As someone who interacts with business and IT professionals every day around big data, analytics and Hadoop, I have a lot of interesting conversations about various companies’ challenges within this space. In those conversations, I’ve come to realize that while they might be in different verticals or have an assortment of use cases, three questions come up over and over, so I thought I’d take the time to address them here:
What does big data analytics do that my existing BI software doesn’t?
Ask any BI analyst or user – there is a tremendous amount of market noise about big data analytics being the answer to everything.
But of course, it’s not. Big data analytics isn’t about throwing away your existing BI, it’s about the new use cases that big data analytics brings to the table. With traditional BI, essentially all of the data is highly structured, usually transactional, and resides within a database, data warehouse or OLAP cube somewhere. With some small variations, all traditional BI uses the same process: business users determine what questions they need answered and then the IT folks go find the data sources and build a data schema that answers those questions. Examples of traditional BI use cases include monthly sales or product reports, product profitability analysis and customer survey results.
Big data analytics are all about new use cases. Big data analytics and Hadoop are more flexible than traditional BI. Hadoop can store any data, no matter the source or whether its structured or unstructured. This enables creative discovery of your data and correlations and analysis across all of the available data without the limits of a data schema. The business, armed with these rich new data sources, can explore and ask questions around brand sentiment, product strategy and asset utilization that require both structured data together with weblogs, social media and other unstructured data. These analyses provide insights into how to offer prospects a more personalized user experience, a better understanding of customer behavior, or to make more relevant recommendations to customers based on what they’ve purchased in the past.

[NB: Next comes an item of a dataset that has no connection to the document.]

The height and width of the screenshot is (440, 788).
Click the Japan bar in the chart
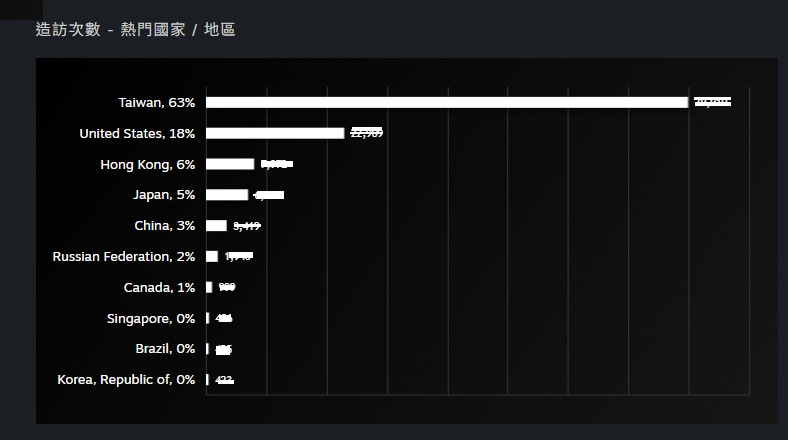click(x=227, y=195)
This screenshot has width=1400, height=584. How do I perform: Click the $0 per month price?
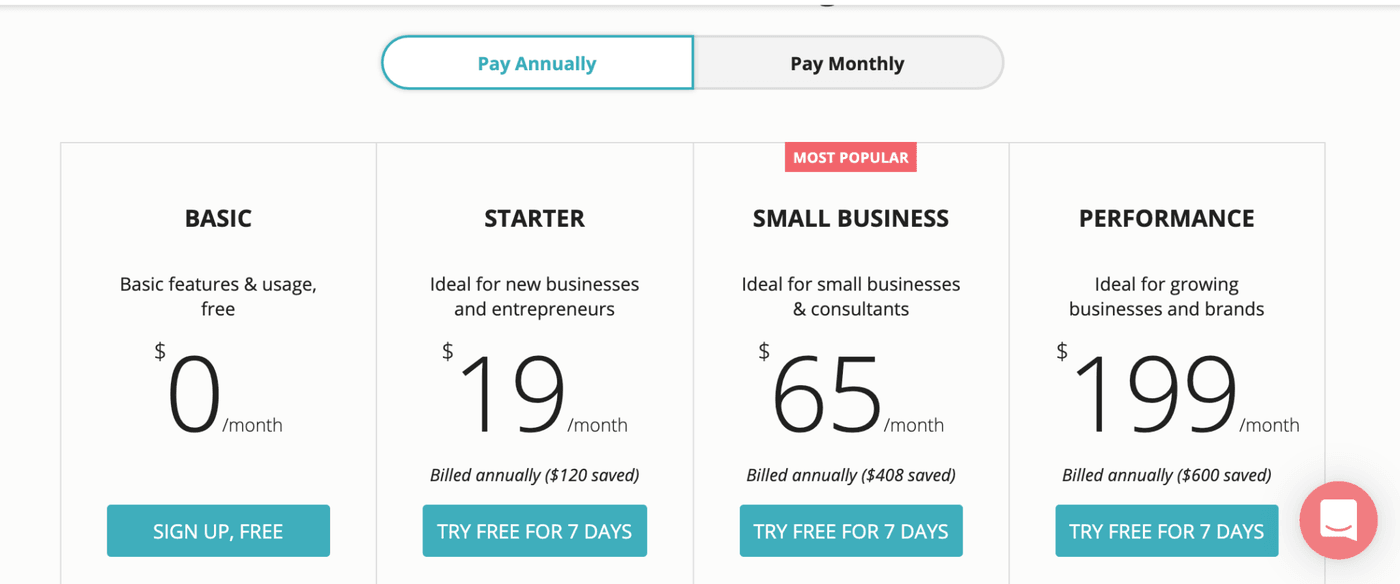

In short, the gist of big data analytics is to let users loose on all their data, no matter where it came from, in order to see a more complete picture.
Will Hadoop replace my Data Warehouse?
I get this question a lot. The answer is not unless you want it to. At least not for traditional BI queries. The dream of a central repository for all of one’s data has been around for years. Data warehousing technology was thought to be the ideal central repository of all data but companies find that the requirements of a rigid data schema and the need to rework the schema whenever a new data source is added simply is too time consuming for today’s fast paced business climate. The end result is a static data store that soon becomes out of date. And, of course, existing data warehouses are being challenged with growing varieties and volumes of data. One prospective customer I spoke with recently summed it up best: “Our data warehouse is where data goes to die.”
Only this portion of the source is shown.